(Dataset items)
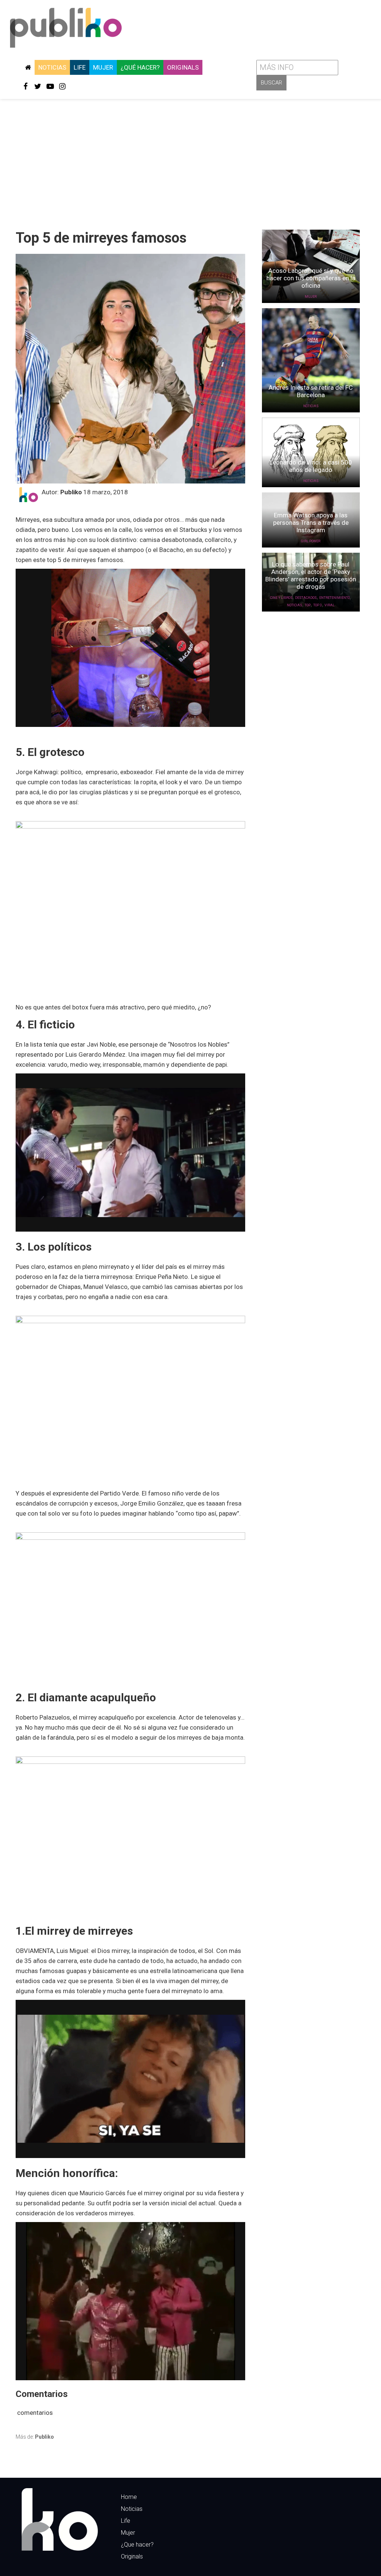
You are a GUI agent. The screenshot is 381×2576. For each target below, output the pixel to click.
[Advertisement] (190, 161)
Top (308, 605)
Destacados (306, 598)
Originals (183, 67)
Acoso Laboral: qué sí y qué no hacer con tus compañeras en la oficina (310, 278)
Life (80, 67)
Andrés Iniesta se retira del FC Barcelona (311, 391)
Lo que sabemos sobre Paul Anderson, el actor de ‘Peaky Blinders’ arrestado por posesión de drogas (310, 575)
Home (129, 2496)
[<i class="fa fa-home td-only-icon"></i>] (28, 67)
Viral (329, 605)
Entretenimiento (334, 598)
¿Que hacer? (137, 2544)
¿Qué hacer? (140, 67)
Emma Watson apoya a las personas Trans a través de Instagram (311, 522)
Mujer (103, 67)
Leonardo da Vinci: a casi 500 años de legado (310, 466)
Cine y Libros (281, 598)
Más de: (35, 2437)
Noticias (52, 67)
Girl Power (310, 541)
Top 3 (317, 605)
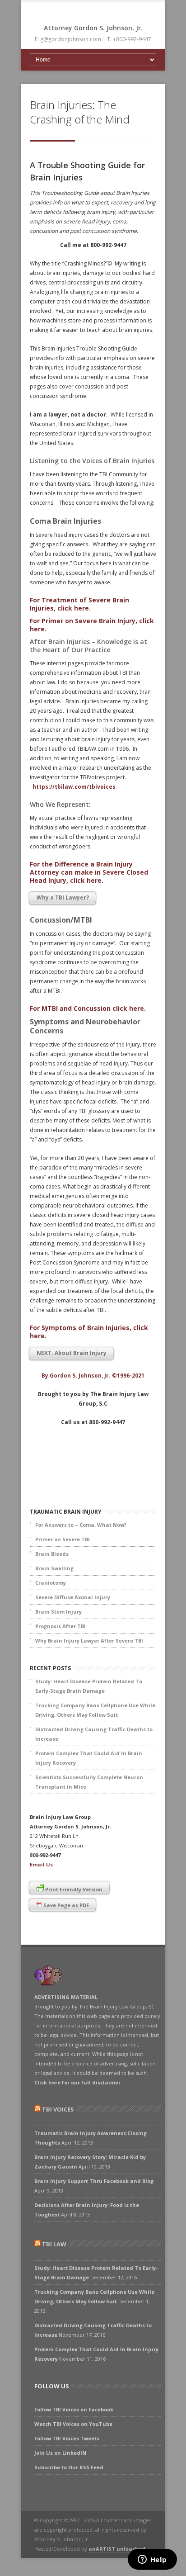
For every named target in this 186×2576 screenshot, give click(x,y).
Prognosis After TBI (60, 1626)
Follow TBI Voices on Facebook (73, 2409)
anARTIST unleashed (116, 2548)
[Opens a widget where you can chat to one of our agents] (152, 2560)
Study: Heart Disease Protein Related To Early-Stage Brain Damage (88, 1686)
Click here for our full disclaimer (77, 2082)
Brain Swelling (54, 1568)
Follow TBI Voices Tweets (66, 2438)
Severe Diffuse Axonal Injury (72, 1597)
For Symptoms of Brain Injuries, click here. (89, 1331)
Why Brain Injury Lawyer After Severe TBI (89, 1640)
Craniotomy (50, 1582)
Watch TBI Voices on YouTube (73, 2423)
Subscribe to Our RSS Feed (68, 2467)
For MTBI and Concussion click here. (88, 1008)
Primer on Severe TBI (62, 1539)
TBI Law (54, 2244)
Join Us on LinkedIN (60, 2452)
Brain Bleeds (52, 1553)
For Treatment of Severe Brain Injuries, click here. (79, 604)
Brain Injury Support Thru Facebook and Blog (93, 2181)
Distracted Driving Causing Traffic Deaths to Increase (94, 1734)
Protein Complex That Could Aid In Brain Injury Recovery (88, 1758)
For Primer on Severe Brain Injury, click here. (92, 624)
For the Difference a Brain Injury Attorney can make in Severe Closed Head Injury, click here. (89, 872)
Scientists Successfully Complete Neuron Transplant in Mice (89, 1782)
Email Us (41, 1864)
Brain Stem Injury (58, 1611)
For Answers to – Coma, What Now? (80, 1524)
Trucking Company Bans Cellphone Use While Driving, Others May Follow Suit (95, 1710)
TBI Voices (58, 2109)
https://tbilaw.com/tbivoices (74, 787)
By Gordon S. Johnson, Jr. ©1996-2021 (93, 1375)
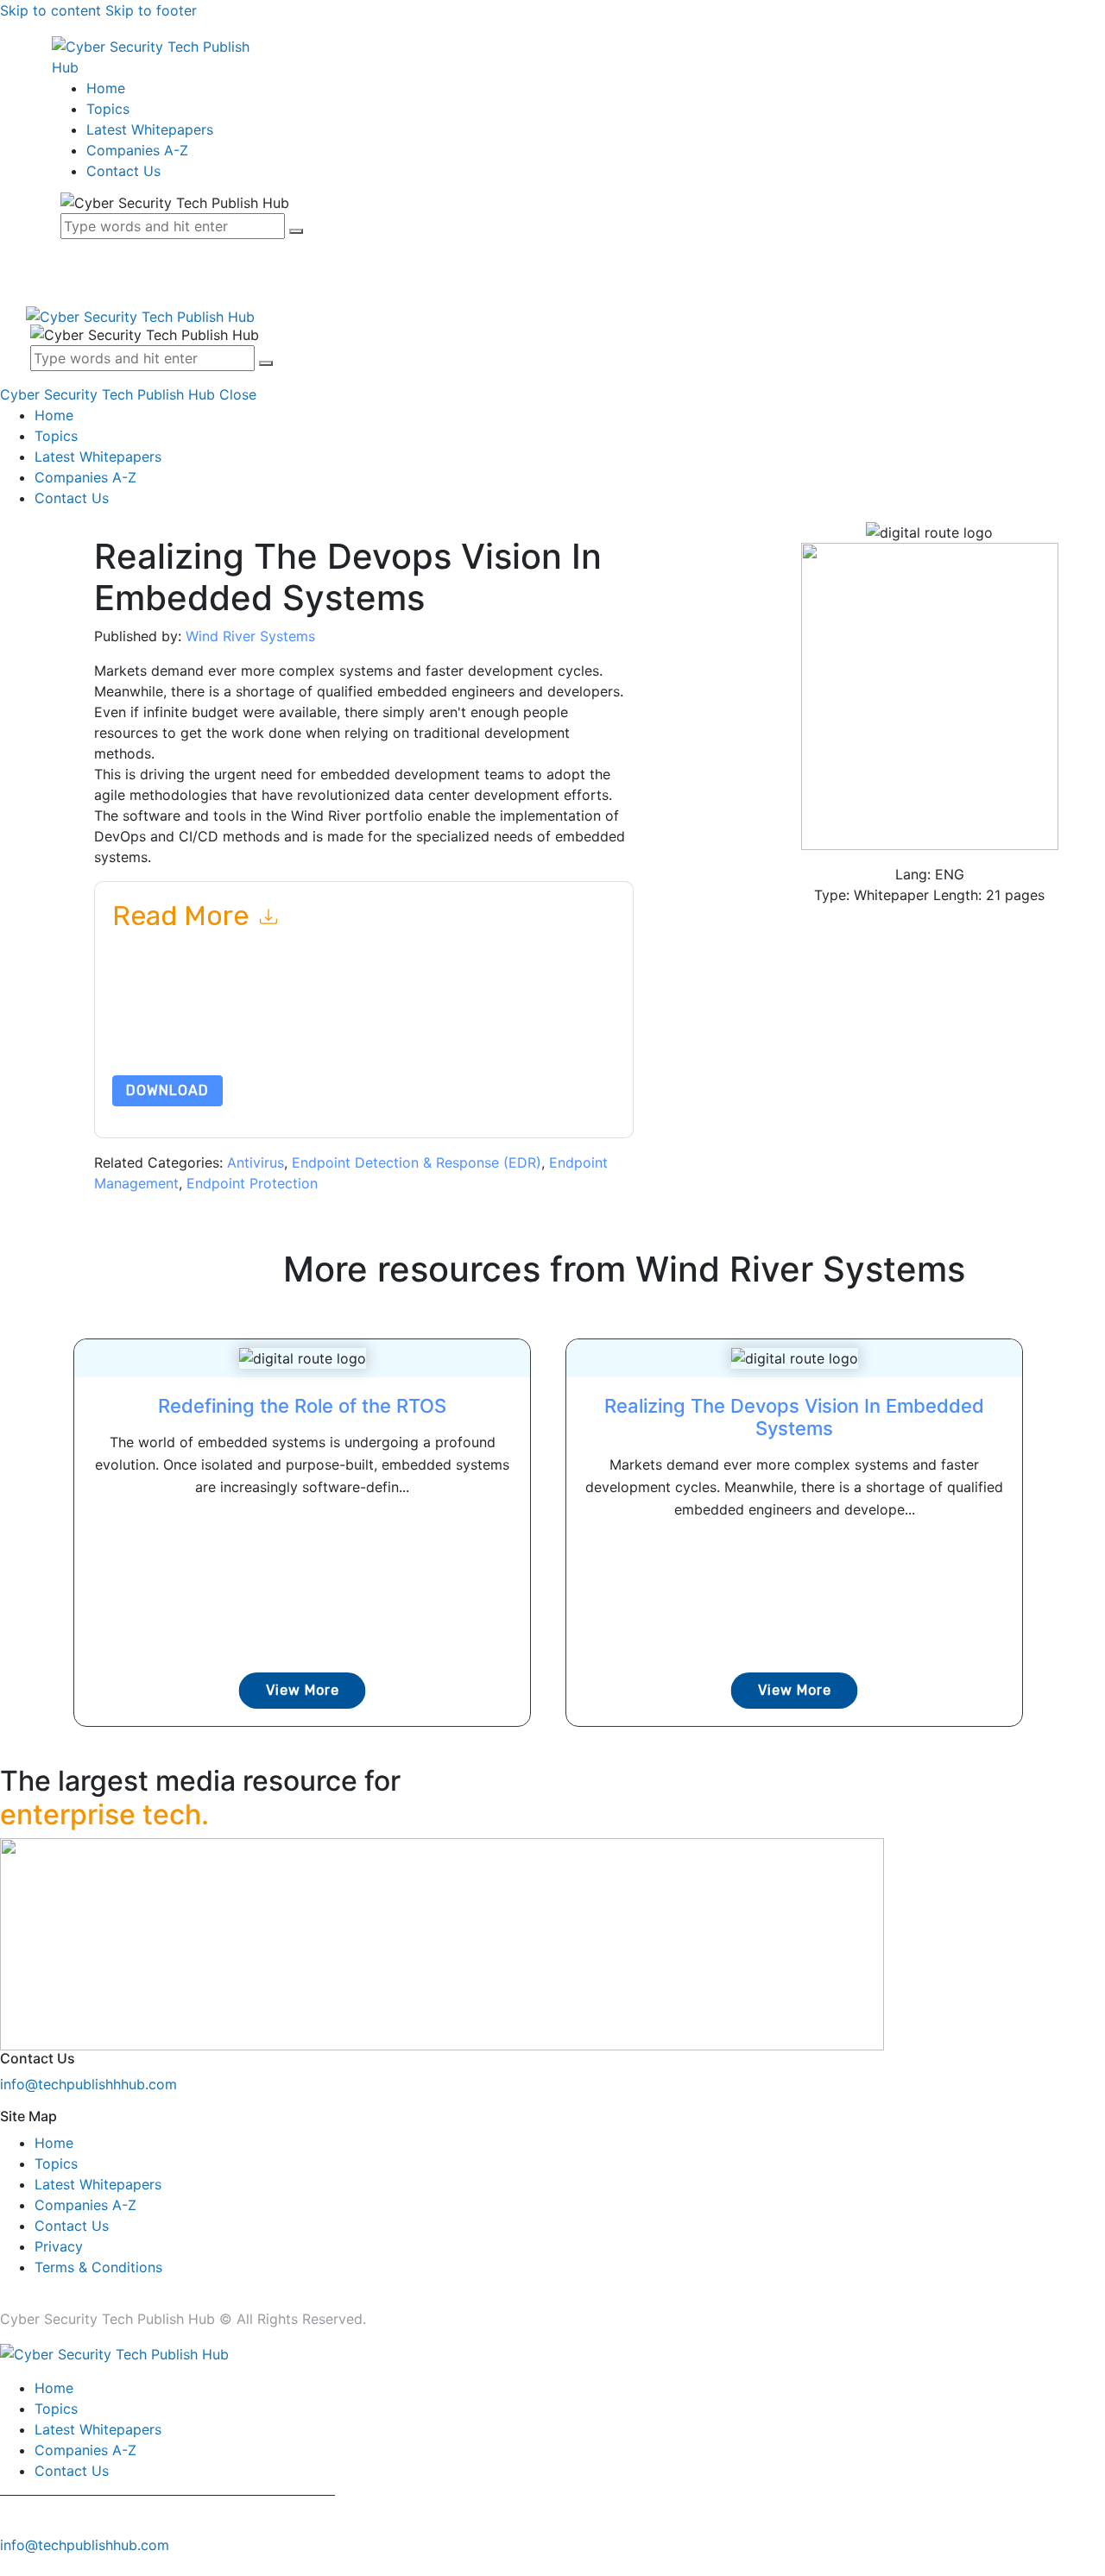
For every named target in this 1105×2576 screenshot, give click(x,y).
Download (167, 1090)
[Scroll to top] (9, 2565)
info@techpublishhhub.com (88, 2084)
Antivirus (255, 1162)
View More (302, 1690)
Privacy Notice (153, 1034)
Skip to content (50, 10)
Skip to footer (151, 10)
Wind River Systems (250, 636)
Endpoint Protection (252, 1183)
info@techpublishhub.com (84, 2545)
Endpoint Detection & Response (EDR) (416, 1162)
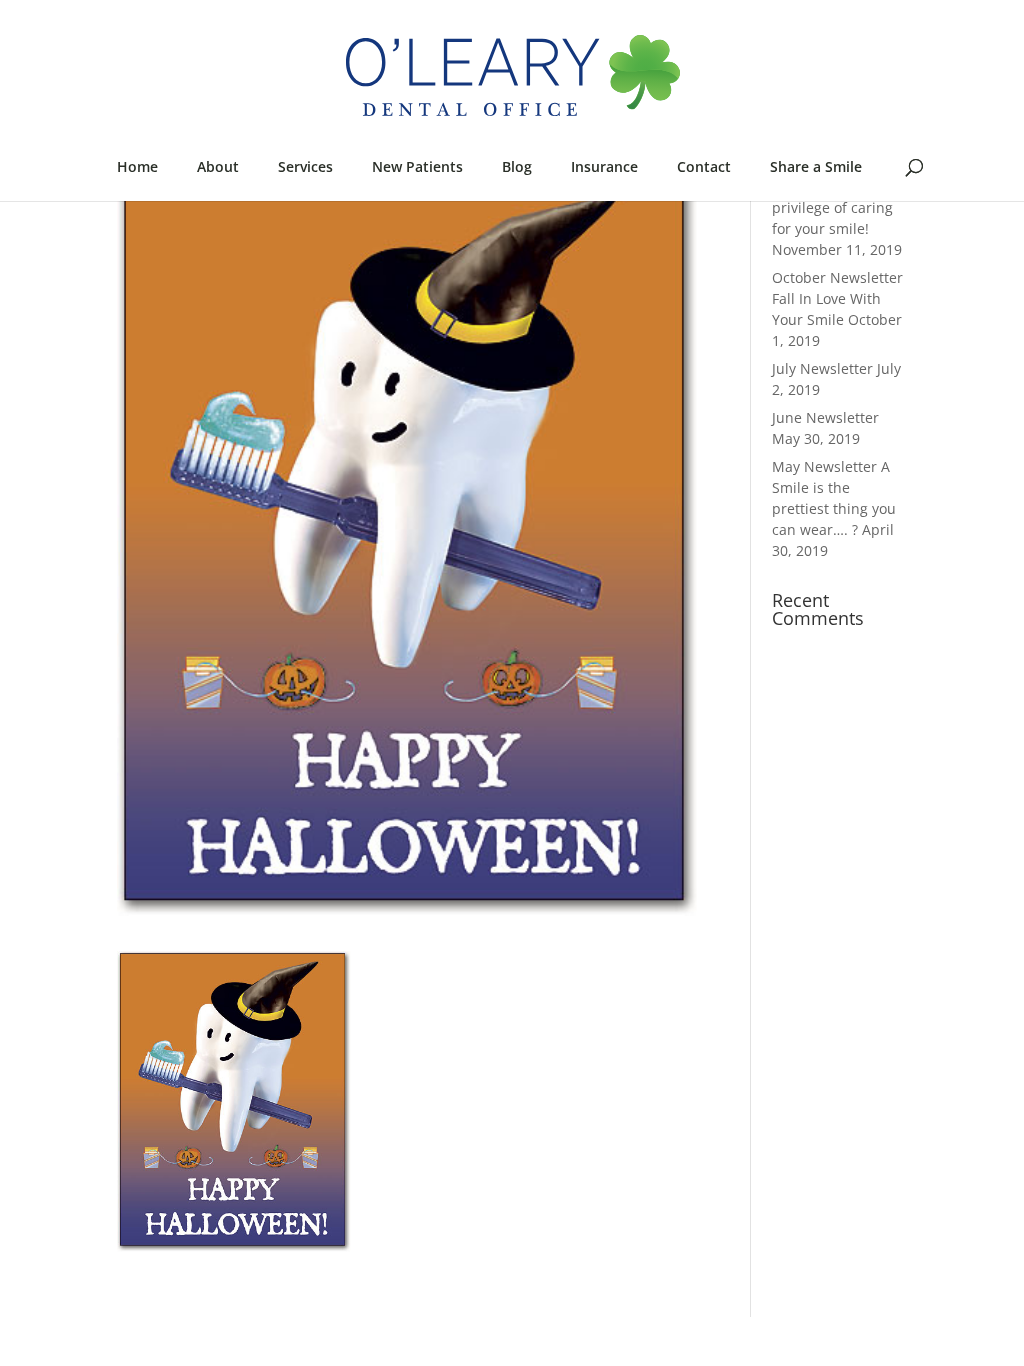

• **TASK DESCRIPTION**
What is needed is a word-for-word restatement of the entries, minus any pictures.

• **TASK RESULT**
You are a GUI agent. The screenshot is 381×2576. For each target below, output the pixel to click.
[Advertisement] (190, 161)
Top (308, 605)
Destacados (306, 598)
Originals (183, 67)
Acoso Laboral: qué sí y qué no hacer con tus compañeras en la oficina (310, 278)
Life (80, 67)
Andrés Iniesta se retira del FC Barcelona (311, 391)
Lo que sabemos sobre Paul Anderson, el actor de ‘Peaky Blinders’ arrestado por posesión de drogas (310, 575)
Home (129, 2496)
[<i class="fa fa-home td-only-icon"></i>] (28, 67)
Viral (329, 605)
Entretenimiento (334, 598)
¿Que hacer? (137, 2544)
¿Qué hacer? (140, 67)
Emma Watson apoya a las personas Trans a través de Instagram (311, 522)
Mujer (103, 67)
Leonardo da Vinci: a casi 500 años de legado (310, 466)
Cine y Libros (281, 598)
Más de: (35, 2437)
Noticias (52, 67)
Girl Power (310, 541)
Top 3 (317, 605)
For every named target in this 186×2576 screenshot, give click(x,y).
Prognosis After TBI (60, 1626)
Follow TBI Voices on Facebook (73, 2409)
anARTIST unleashed (116, 2548)
[Opens a widget where you can chat to one of our agents] (152, 2560)
Study: Heart Disease Protein Related To Early-Stage Brain Damage (88, 1686)
Click here for our full disclaimer (77, 2082)
Brain Swelling (54, 1568)
Follow TBI Voices Tweets (66, 2438)
Severe Diffuse Axonal Injury (72, 1597)
For Symptoms of Brain Injuries, click here. (89, 1331)
Why Brain Injury Lawyer After Severe TBI (89, 1640)
Craniotomy (50, 1582)
Watch TBI Voices on YouTube (73, 2423)
Subscribe to Our RSS Feed (68, 2467)
For MTBI and Concussion click here. (88, 1008)
Primer on Severe TBI (62, 1539)
TBI Law (54, 2244)
Join Us on LinkedIN (60, 2452)
Brain Bleeds (52, 1553)
For Treatment of Severe Brain Injuries, click here. (79, 604)
Brain Injury Support Thru Facebook and Blog (93, 2181)
Distracted Driving Causing Traffic Deaths to Increase (94, 1734)
Protein Complex That Could Aid In Brain Injury Recovery (88, 1758)
For Primer on Severe Brain Injury, click here. (92, 624)
For the Difference a Brain Injury Attorney can make in Severe Closed Head Injury, click here. (89, 872)
Scientists Successfully Complete Neuron Transplant in Mice (89, 1782)
Email Us (41, 1864)
Brain Stem Injury (58, 1611)
For Answers to – Coma, What Now? (80, 1524)
Trucking Company Bans Cellphone Use While Driving, Others May Follow Suit (95, 1710)
TBI Voices (58, 2109)
https://tbilaw.com/tbivoices (74, 787)
By Gordon S. Johnson, Jr. ©1996-2021 (93, 1375)
For every named target in this 1105×2576 screenshot, give click(x,y).
Download (167, 1090)
[Scroll to top] (9, 2565)
info@techpublishhhub.com (88, 2084)
Antivirus (255, 1162)
View More (302, 1690)
Privacy Notice (153, 1034)
Skip to content (50, 10)
Skip to footer (151, 10)
Wind River Systems (250, 636)
Endpoint Protection (252, 1183)
info@techpublishhub.com (84, 2545)
Endpoint Detection & Response (EDR) (416, 1162)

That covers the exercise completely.